質問③④⑤
※ゼロ回参加の方からの質問にお答えしました
質問③
ミツアナグマ: 〈今〉は、時々刻々と推移していることを実感できるため、これを実感できない〈私〉とは決定的に違うのではないでしょうか?
永井:決定的に違います。しかし、この問題連関で〈今〉という問題を理解する際には、時々刻々と推移していなくてもよいのです。例えば〈今日〉とか〈今月〉で考えても、全く同じ哲学的問題が設定できます。
質問④
晃太郎:「私こそが〈私〉だ」という文章には、仮にそれが本当だとしても証明力がありません。俳優の「今は演技中じゃない」という台詞も、それ自体脚本である可能性がある以上、自分自身の真面目さを証明できません。いまこの文章を書いている私(晃太郎)がロボットではないということもそうです。これらは〈私〉の問題と何か関係があるのでしょうか?
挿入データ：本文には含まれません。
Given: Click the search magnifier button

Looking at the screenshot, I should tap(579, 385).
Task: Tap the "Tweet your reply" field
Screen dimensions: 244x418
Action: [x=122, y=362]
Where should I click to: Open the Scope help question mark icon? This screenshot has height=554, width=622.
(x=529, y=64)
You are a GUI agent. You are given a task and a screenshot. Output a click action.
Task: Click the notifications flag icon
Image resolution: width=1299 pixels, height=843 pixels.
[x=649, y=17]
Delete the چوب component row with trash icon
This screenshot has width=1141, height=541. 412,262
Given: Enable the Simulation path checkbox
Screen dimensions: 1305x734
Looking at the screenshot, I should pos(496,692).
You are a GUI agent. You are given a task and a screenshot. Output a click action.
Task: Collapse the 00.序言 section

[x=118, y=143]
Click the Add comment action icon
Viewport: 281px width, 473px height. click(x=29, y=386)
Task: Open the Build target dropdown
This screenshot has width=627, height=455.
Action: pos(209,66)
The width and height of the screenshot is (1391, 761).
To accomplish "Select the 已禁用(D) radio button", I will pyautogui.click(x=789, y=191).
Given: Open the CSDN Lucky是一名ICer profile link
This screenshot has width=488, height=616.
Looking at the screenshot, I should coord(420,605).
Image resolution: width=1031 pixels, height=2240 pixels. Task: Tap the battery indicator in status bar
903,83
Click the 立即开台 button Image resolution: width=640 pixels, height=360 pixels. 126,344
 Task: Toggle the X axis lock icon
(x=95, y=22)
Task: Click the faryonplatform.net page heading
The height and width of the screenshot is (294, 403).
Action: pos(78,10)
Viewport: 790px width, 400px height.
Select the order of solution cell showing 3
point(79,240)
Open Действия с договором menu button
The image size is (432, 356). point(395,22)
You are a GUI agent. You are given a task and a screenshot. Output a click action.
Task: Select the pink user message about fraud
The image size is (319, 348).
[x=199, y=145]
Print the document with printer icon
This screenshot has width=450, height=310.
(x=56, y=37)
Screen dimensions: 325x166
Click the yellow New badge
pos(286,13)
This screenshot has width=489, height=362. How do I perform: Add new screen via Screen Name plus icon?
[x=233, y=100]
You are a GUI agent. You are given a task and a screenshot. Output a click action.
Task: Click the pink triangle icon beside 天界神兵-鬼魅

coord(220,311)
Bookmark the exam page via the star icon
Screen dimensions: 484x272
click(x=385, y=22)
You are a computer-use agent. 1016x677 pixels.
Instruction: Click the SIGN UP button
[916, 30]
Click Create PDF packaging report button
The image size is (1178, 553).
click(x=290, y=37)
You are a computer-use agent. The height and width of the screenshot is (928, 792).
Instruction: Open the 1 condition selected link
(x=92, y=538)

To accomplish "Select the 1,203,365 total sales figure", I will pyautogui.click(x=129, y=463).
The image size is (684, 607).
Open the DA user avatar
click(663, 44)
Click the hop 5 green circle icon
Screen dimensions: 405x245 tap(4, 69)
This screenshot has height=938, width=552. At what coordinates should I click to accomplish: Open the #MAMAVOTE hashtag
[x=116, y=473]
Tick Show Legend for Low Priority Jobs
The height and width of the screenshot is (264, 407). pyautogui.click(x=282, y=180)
永井:その問いは心(意識)があるかないかという通常の心身問題や他我問題と同じ水準になってしまっています。同じ問題を〈私〉であるかないかだけで捉えたのが「風間くんの質問=批判」なので、『哲学探究1』の付録で確認し、その水準で考察していただけると「何か関係がある」どころかそのものズバリとなります。
質問⑤
学:前回の範囲で恐縮なのですが、段落2に【一般的な種類がまずあって、あらゆることはその一例なのである。森羅万象がそういう構造を体現しているとしたら、それはたしかに不思議なことだ。なぜ、世界はそのように出来ているのであろうか。】とありますが、これは人間は言語で思考しているため、世界はそう捉えざるを得ないからなのではないか、と考えたのですが、いかがでしょうか。
永井:そう考えることもできます。逆に何故か世界がそうなっているから言語がそうなったのだ、と捉えることも出来ます。というのは、言語だけそういう構造をしていても、世界の側にそういう種‐類構造がまったくなかったなら、その言語は使えないでしょうから。